# Was there a Nuclear Holocaust the Other Day?



## Semper Fidelis (Sep 15, 2006)

I know I've been busy lately but was there a Nuclear Holocaust the other day?

Here is Google's cached snapshot of the page on Sep 8th:
http://72.14.203.104/search?sourcei...005-10,GBSA:en&q=cache:http://www.yahweh.com/


> Today's Religious World Does Not Know The Prophecies Of Yahweh:
> Nuclear war will start September 12, 2006, but that is not the end.
> 
> You need to put this date on your bathroom mirror. You also need to make preparations for the dark days ahead, which will affect every person on earth. However, there is a way of escape. There is a place of safety but like their unbelief in the Sabbath, the world will not believe this message, neither will they repent of their sins of murder, fornication, or theft. You need to start training now in the ways of Yahweh.
> ...



Now look at the page on Sep 15th:
http://www.yahweh.com


----------



## jaybird0827 (Sep 15, 2006)

Hey Rich,

Good to have you back. I haven't heard anything either, but I've been busy, too.

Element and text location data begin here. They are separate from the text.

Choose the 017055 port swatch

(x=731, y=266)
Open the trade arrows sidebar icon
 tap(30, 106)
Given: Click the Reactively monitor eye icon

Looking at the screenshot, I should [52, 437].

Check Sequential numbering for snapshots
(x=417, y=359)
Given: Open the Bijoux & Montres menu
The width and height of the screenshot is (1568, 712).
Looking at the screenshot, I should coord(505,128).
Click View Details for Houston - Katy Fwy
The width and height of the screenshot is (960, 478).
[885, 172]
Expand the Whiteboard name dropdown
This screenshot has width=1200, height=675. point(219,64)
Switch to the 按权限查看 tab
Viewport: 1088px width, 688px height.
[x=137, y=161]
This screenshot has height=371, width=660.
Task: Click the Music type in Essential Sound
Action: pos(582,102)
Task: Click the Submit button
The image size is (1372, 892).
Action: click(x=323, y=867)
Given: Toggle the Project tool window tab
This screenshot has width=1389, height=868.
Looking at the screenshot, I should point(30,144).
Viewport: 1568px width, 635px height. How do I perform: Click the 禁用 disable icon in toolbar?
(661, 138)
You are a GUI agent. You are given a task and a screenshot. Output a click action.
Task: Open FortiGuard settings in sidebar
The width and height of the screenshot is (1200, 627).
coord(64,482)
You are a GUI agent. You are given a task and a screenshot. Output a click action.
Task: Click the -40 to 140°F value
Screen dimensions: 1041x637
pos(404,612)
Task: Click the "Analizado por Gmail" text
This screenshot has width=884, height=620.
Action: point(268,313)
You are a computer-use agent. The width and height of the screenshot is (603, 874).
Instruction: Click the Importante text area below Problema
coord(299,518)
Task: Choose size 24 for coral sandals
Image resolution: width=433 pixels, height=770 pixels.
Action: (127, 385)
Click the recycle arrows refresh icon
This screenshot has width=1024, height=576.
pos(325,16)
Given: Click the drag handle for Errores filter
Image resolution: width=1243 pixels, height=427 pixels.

It's been a real zoo around here.


----------



## BJClark (Sep 15, 2006)

Nothing I've heard about...


----------



## lwadkins (Sep 15, 2006)

Gosh, sorry Rich. Must have missed it.


----------



## LadyFlynt (Sep 15, 2006)

awww, Shucks!


----------



## py3ak (Sep 15, 2006)

You know, I wondered why all the plants and animals were suddenly sprouting odd appendages --I attributed it to Luthorcorp, but it makes more sense that a third of the earth's population was killed and just no one thought to tell me.


----------



## Kevin (Sep 15, 2006)

Maybe they gave a war & no one came?


----------



## VictorBravo (Sep 15, 2006)

It's probably a promo for that "Jericho" movie that has popped up on the Yahoo screen lately.

Ruben, maybe we've been raptured. Or maybe they've been. How can we really know?


----------



## py3ak (Sep 15, 2006)

I sort of feel like I've been raptured. I guess this means I shouldn't worry about the fact that the cistern seems to be almost out of water.


----------



## jaybird0827 (Sep 15, 2006)

> _Originally posted by Kevin_
> Maybe they gave a war & no one came?


----------



## Bladestunner316 (Sep 15, 2006)

Have we not been through many nuclear wars?


----------